Primary research (or field research) refers to the gathering of original information, through interviews and other first‑hand methods, specifically about your product or business. Primary research gives you control over the type of questions you ask and information you gather. While the results can be extremely valuable, the research can be time‑consuming and costly. As well, conducting primary research is a highly-specialized skill. Given the investment and technical requirements for designing and conducting primary research, we recommend you employ a market research professional or company if you decide to undertake primary research.

Before you begin your primary research, be sure to map out exactly what you want to learn. Ask yourself the following questions: What business decisions do I want to make from this research? Who should we talk to? If I could get an answer to only one question, what would it be?

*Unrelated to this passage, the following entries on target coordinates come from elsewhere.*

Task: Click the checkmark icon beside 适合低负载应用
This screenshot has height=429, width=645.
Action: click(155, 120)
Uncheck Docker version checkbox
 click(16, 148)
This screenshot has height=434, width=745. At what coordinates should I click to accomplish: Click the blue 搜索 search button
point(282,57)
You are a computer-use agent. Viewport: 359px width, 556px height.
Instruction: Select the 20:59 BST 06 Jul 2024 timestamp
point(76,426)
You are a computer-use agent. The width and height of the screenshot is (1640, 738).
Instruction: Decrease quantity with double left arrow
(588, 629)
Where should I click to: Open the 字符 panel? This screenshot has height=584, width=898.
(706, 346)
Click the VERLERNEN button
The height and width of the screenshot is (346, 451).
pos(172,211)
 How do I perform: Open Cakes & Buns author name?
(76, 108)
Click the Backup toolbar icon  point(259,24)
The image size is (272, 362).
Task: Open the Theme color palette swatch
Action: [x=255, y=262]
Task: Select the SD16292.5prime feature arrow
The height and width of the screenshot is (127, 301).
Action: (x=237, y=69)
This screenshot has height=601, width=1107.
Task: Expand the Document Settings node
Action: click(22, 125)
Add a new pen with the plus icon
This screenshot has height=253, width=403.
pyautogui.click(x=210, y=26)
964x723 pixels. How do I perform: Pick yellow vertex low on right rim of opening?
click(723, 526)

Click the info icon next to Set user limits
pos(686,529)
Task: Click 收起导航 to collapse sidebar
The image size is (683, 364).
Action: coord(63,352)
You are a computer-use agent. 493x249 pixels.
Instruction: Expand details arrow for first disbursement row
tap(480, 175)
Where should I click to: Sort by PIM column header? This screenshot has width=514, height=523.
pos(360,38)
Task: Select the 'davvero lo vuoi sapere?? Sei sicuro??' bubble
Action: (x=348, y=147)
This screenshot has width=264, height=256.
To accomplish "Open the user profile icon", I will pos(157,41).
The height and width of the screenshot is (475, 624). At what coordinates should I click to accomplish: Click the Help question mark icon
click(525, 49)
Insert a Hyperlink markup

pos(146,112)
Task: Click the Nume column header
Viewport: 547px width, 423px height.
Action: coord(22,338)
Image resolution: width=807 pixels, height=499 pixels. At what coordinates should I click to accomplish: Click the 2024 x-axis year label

Here are the main types of primary research that may be useful for your business:

Online surveys

These surveys are increasingly popular and relatively inexpensive. Online surveys can generate thousands of responses to a broad range of questions. The main benefit of online surveys is quick results, usually within days. A drawback is that they can be prone to superficial or incomplete answers. We recommend using online surveys where you need to get market feedback from a wide range of respondents.

Telephone surveys

These are used to conduct more indepth interviews that can last from 10 to 30 minutes. However, potential customers are often wary of callers and may be reluctant to participate or give anything other than short answers. In a B2B environment, telephone interviews can be an efficient method to get feedback from prospective or current customers.

Direct mail surveys

This is a relatively cheap method to cover a wide geographical area and avoids the potential for interviewer bias. However, response rates (the proportion of people sending back a completed survey) are often very low and it can take a long time before enough surveys are returned to get a useful sample.

Focus groups

This methodology brings potential or current customers together to discuss their feelings about a product or market. Focus groups are a good way of getting detailed information about customer tastes and preferences.


Observing customers or prospective customers allows you to see how they behave in a store or with a product. Observation works well in retail markets. However, without direct feedback from the consumer being observed, you may not get the “whys” behind their actions.


A rigorous, well‑designed market research plan can help you make better business decisions. Not only can it help you determine whether or not there's a viable market for your products, it will also help you hone and tweak your products to fit customer needs and desires.

Although your research may not fill all the gaps in your knowledge—especially under the constraints of a tight budget—it has the potential to dramatically improve your decision-making. And that can mean the difference between success and failure.